Le spese sostenute saranno detratte (da un minimo del 50% ad un massimo del 90%) dalle dichiarazioni fiscali, in quote uguali per dieci anni.
Anche per questo Bonus è importante che i metodi di pagamento utilizzati siano tracciabili:
- bonifico;
- carta di credito o debito;
- assegno.
Per godere del Bonus condizionatori 2023 bisogna presentare la richiesta durante la dichiarazione dei redditi, sia attraverso il modello 730 che il modello Unico, con la collaborazione di un professionista o del CAF.
Per godere del Bonus condizionatori 2023, bisognerà effettuare una comunicazione all’ENEA.
Dal primo febbraio è attivo il portale Enea utile alla trasmissione dei dati degli interventi di efficienza energetica e che sono indispensabili per accedere alle detrazioni fiscali previste per il Bonus Casa (ristrutturazioni edilizie) e per l’Ecobonus(lavori per risparmio energetico).
I lavori a cui si fa riferimenti sono quelli che hanno una data di fine a partire dal 1° gennaio 2023.
Come specificato da Enea, i 90 giorni di tempo utili all’invio delle istanze, partono dal 31 gennaio 2023.
Una volta entrati nel portale tramite alla vostra identità digitale, dovete inserire i seguenti documenti:
- i lavori di risparmio energetico e utilizzo fonti rinnovabili che usufruiscono del Bonus Casa;
- i lavori di riqualificazione energetica dell’edificio esistente (Ecobonus).
Questa documentazione deve essere necessariamente inviata entro 90 giorni dalla fine dei lavori.
Per “data di fine lavori” può essere utilizzata la dichiarazione di fine lavori rilasciata dal direttore dei lavori. O ancora la data di avanzamento dei lavori o la data del visto di conformità.
Per gli elettrodomestici la data decorre da quella in cui è stato fatto il bonifico di pagamento o la data riportata su qualsiasi documento di acquisto.
Nel caso di lavori di edilizia libera, non essendo prevista alcuna abilitazione amministrativa, si intende per data di fine lavori quella riportata da un’autocertificazione che riporta:
- i dati anagrafici del contribuente;
- la sottoscrizione delle sanzioni previste in caso di false dichiarazioni;
- gli estremi catastali dell’edificio;
- la data di inizio lavori;
- una auto-dichiarazione che gli interventi rientrano tra quelli a cui spetta il Bonus.
L’Ecobonus è stato ideato per rilanciare il settore dell’edilizia, per rendere le abitazioni più efficienti e per impattare meno sull’ambiente e sulle tasche degli italiani.
Tra gli interventi che si possono effettuare su prime e seconde case ci sono:
- interventi di isolamento termico sugli involucri;
- sostituzione degli impianti di climatizzazione invernale sulle parti comuni;
- sostituzione di impianti di climatizzazione invernale sugli edifici unifamiliari o sulle unità immobiliari di edifici plurifamiliari funzionalmente indipendenti;
- interventi antisismici.
Il risparmio si ottiene grazie alla detrazione fiscale sulla Dichiarazione dei redditi.
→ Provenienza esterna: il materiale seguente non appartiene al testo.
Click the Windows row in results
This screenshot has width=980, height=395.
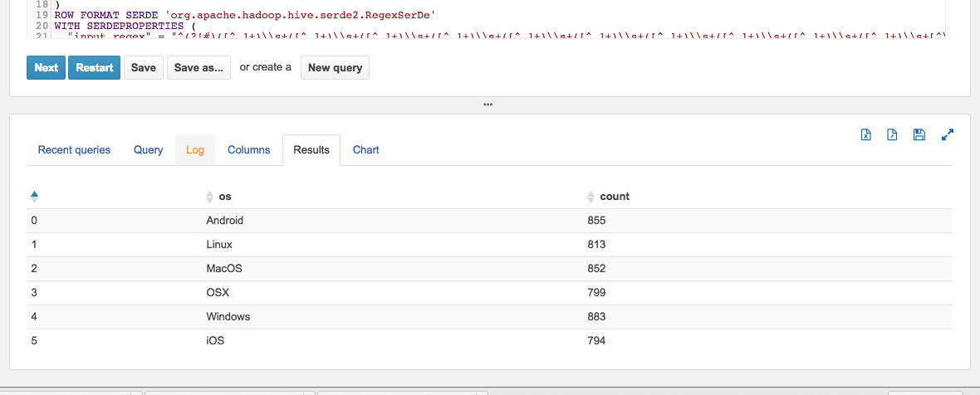(x=228, y=317)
Questo avverrà per un numero di anni sufficienti a coprire in maniera totale o parziale l’importo dei lavori.
Il bonus ristrutturazione 2023 è un beneficio economico che consiste nella detrazione fiscale del 50% delle spese sostenute per ristrutturare un edificio.
Il tetto massimo della spesa è 96 mila euro. Questo tipo di Bonus si può avere anche con lo sconto in fattura.
Con la Legge di Bilancio il Governo Meloni ha deciso di prorogare questo sussidio fino a fine 2024, con le stesse identiche regole degli anni passati.
La somma detraibile è il 50% dei costi sostenuti per la ristrutturazione fino ad un massimo di 96 mila euro.
Coloro che ne usufruiscono possono ottenere un rimborso IRPEF, fino al 31 dicembre del 2024, portando in detrazione, nella dichiarazione dei redditi, i costi sostenuti per i lavori di edilizia, manutenzione ordinaria e straordinaria.
Abbiamo visto come ottenere il Bonus condizionatori 2023.